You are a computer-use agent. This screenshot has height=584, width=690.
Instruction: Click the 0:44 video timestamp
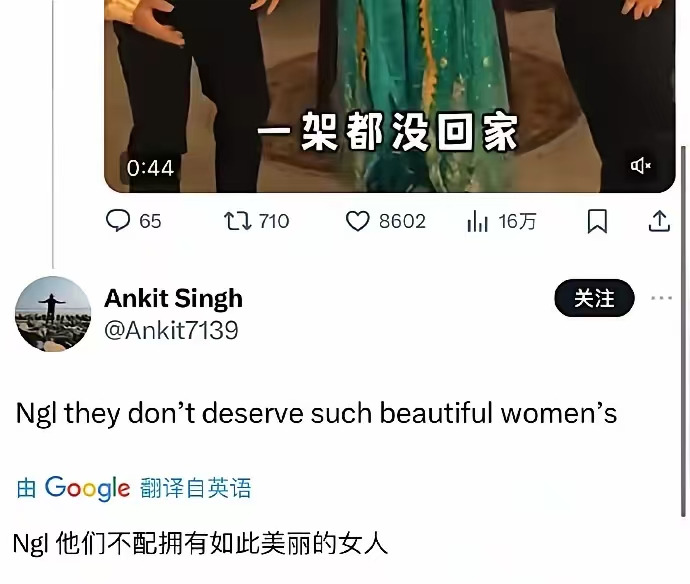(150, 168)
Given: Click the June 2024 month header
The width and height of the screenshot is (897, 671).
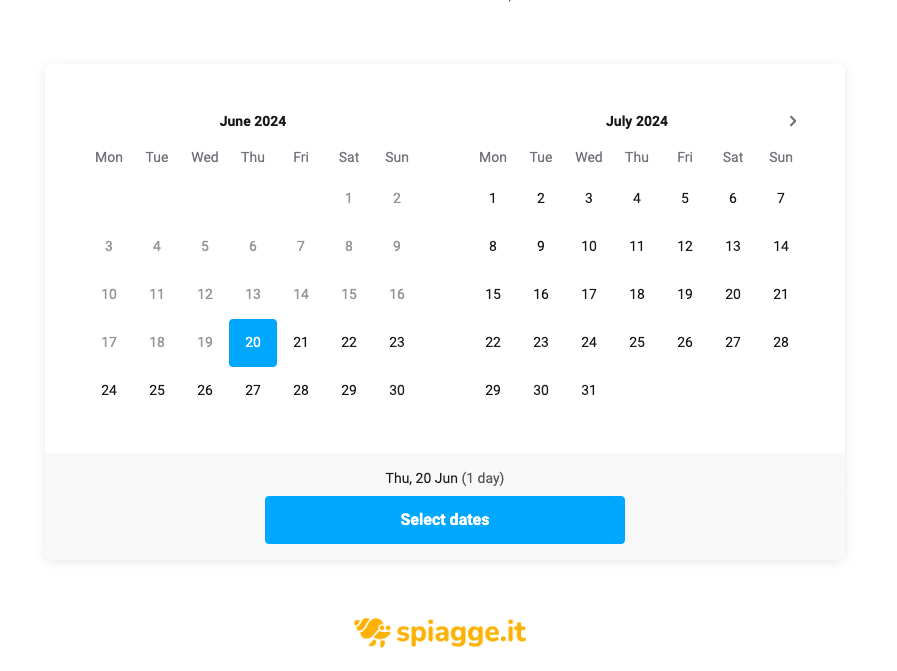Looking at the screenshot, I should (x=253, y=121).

· · · · · · ·

**EXERCISE TASK:**
Convert everything from the line containing "Given: Click the June 2024 month header" down to the end of the rows into a Markdown table with the columns Number and Content, one numbered line per table row, skipping blank lines. Leave the pictures out of the table.

**EXERCISE RESPONSE:**
| Number | Content |
|---|---|
| 1 | Given: Click the June 2024 month header |
| 2 | The width and height of the screenshot is (897, 671). |
| 3 | Looking at the screenshot, I should (x=253, y=121). |